Guava Rum and Coconut Bars
01/21/2011 Leave a comment
Cheese Filling:
1 – 8 oz package cream cheese, softened
¼ cup butter, at room temperature
1 tsp vanilla extract
½ tsp lemon extract
½ cup confectioners sugar
1 ¼ cup graham cracker crumbs
¼ cup sugar
½ cup sliced almonds
4 tbsp butter melted
Guava Rum Sauce:
16 oz guava paste, by weight, diced into small cubes
½ cup sugar
2 tbsp butter
1 oz rum (I used dark Rum)
Sweetened shredded coconut for garnish
To make cheese filling use a mixer at medium speed to mix the butter and cream cheese for 5 minutes. Add vanilla and lemon extract and mix for 1 minute. Then slowly add sugar a little at a time until combined. Remove mixture to a bowl and cover with plastic wrap. Place bowl in refrigerator to set.
To make the crust put almonds and sugar in a small food processor and pulse until you get a coarse crumb. Remove almond sugar to a mixing bowl and add graham cracker crumbs.
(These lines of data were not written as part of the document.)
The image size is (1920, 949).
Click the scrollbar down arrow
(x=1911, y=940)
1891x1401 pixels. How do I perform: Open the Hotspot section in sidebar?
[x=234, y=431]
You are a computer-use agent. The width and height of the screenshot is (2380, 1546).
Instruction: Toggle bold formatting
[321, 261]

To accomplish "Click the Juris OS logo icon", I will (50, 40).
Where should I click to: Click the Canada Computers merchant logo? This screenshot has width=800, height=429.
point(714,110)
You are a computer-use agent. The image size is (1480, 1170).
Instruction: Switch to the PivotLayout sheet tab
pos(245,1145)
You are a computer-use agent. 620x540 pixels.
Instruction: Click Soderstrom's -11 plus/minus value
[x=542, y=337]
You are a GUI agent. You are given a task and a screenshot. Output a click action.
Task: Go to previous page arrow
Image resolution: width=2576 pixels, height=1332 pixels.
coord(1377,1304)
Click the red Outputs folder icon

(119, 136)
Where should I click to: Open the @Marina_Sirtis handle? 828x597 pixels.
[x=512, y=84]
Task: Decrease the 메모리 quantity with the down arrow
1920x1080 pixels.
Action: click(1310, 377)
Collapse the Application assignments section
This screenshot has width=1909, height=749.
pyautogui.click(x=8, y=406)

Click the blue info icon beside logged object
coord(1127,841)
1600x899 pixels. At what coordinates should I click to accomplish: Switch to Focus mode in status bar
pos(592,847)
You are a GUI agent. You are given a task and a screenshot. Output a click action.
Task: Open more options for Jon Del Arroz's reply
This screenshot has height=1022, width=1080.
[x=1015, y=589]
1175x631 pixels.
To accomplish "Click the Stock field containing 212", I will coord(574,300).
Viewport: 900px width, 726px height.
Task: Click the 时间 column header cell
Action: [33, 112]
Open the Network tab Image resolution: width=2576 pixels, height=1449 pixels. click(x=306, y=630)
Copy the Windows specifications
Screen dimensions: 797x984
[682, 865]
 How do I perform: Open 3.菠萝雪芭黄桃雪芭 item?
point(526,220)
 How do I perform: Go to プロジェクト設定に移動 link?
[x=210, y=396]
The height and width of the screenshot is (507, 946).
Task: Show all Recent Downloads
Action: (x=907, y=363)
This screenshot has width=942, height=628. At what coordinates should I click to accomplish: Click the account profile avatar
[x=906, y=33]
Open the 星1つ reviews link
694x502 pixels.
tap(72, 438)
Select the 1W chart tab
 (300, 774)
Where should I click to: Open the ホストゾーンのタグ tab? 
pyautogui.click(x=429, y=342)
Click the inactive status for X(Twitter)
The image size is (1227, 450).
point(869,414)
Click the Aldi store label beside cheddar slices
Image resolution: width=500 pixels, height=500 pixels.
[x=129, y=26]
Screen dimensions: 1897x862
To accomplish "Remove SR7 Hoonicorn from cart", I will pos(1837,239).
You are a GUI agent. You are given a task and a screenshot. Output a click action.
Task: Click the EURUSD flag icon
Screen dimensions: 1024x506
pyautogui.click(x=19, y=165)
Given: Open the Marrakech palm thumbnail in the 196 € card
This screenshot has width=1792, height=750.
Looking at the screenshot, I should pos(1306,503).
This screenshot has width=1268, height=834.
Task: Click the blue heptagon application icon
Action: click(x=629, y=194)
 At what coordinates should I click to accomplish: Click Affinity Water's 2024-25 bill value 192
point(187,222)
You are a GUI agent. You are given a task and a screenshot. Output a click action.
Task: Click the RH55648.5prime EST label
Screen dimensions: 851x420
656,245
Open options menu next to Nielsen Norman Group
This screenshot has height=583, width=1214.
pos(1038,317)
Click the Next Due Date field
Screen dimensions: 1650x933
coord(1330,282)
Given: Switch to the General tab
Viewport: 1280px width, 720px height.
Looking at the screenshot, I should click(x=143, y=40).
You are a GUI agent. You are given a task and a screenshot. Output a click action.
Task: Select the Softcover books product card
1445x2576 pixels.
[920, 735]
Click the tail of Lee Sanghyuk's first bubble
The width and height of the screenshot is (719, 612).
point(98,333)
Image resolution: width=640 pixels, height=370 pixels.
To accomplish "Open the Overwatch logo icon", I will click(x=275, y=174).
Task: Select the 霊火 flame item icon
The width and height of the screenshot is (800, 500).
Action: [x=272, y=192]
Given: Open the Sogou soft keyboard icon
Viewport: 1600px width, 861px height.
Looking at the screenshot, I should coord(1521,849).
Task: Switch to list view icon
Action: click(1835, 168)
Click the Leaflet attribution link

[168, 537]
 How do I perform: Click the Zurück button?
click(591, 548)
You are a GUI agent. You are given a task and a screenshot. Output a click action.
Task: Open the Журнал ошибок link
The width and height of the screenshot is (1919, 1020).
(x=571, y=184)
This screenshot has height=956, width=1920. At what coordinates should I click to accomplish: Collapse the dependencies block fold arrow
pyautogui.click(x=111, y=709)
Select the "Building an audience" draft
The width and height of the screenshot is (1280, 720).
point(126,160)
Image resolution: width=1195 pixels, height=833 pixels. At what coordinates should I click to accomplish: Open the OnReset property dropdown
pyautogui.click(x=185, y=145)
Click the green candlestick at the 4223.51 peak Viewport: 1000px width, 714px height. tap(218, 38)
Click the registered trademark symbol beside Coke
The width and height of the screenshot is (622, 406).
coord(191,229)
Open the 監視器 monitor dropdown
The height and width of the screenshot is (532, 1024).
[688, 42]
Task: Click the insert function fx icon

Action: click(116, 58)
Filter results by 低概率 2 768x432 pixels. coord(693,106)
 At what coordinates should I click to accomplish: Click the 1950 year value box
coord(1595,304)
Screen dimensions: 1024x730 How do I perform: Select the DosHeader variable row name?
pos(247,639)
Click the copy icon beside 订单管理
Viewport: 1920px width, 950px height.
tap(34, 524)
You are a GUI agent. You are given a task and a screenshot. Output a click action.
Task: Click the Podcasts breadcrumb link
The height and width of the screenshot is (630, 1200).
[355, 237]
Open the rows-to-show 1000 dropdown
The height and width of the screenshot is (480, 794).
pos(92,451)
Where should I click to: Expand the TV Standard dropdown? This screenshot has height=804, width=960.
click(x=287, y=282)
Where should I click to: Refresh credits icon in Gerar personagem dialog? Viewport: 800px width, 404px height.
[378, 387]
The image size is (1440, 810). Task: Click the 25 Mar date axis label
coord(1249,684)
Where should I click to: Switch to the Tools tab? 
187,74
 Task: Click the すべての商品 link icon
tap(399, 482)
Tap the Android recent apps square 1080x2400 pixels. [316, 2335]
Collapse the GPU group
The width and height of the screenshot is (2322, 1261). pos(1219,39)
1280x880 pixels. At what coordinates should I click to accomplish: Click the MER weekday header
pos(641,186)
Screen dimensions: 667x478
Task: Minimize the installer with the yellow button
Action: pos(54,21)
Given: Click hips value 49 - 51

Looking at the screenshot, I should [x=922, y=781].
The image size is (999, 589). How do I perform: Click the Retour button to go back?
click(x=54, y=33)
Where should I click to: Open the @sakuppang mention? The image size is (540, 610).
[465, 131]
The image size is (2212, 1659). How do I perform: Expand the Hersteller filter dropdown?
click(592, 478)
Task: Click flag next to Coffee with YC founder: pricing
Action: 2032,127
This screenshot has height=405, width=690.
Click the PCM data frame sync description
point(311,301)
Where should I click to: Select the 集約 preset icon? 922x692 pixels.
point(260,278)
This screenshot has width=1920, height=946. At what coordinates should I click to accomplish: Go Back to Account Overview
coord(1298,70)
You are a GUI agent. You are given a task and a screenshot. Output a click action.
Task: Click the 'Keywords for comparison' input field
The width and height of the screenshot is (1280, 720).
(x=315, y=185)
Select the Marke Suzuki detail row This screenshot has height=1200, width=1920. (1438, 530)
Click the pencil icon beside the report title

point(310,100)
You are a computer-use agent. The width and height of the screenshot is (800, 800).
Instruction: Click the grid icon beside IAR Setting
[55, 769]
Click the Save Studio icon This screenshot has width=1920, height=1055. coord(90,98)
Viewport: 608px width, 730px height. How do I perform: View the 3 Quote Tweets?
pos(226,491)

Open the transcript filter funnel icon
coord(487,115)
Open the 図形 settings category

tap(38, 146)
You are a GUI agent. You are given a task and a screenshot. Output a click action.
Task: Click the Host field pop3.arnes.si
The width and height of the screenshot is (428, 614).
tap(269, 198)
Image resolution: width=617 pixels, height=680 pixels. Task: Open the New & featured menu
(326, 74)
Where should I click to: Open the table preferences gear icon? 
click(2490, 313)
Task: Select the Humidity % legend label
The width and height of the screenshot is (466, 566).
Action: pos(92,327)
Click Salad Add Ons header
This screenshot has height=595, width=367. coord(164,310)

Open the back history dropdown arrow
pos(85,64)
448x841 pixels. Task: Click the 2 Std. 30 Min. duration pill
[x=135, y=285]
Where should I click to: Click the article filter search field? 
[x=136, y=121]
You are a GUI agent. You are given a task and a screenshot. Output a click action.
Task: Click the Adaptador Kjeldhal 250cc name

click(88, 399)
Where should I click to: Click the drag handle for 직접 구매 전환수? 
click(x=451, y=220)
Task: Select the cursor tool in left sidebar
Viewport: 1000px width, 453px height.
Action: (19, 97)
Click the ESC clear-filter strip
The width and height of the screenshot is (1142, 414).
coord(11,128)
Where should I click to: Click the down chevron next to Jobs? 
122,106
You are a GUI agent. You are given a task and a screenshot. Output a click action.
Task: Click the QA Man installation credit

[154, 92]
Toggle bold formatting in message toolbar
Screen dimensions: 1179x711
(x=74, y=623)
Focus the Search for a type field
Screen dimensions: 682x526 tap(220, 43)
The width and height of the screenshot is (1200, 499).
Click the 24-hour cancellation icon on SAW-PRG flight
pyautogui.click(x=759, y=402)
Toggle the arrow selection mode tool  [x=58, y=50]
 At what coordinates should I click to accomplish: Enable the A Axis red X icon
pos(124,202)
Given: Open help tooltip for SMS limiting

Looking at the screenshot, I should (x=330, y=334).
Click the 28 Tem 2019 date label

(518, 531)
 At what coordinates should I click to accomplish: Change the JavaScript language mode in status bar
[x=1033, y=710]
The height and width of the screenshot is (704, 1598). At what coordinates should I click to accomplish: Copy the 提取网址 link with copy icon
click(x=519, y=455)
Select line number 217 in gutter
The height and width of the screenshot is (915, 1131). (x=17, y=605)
Pour in melted butter and combine using a fork.
Grease a 12” x 9” pan with butter then line the pan with parchment paper.
Then grease the parchment paper. Pre-heat oven to 350 degrees. Pour crumb mixture into pan and press crumbs evenly over the bottom of the pan using a flat-bottomed glass. Place in oven for 12 minutes.
Remove pan from oven and cool for 15 minutes To make the Guava Rum sauce add guava paste, sugar, butter and rum into a medium saucepan at medium heat until the guava melts. The sauce will be a bit grainy.
. Remove cheese mixture from the refrigerator and pour over cooled crust.
Spread cheese mixture over crumbs.
Then spread guava rum sauce over cheese mixture.
Sprinkle top with shredded coconut. Place pan into refrigerator for 1 hour to set before cutting into 2’ X 3” bars.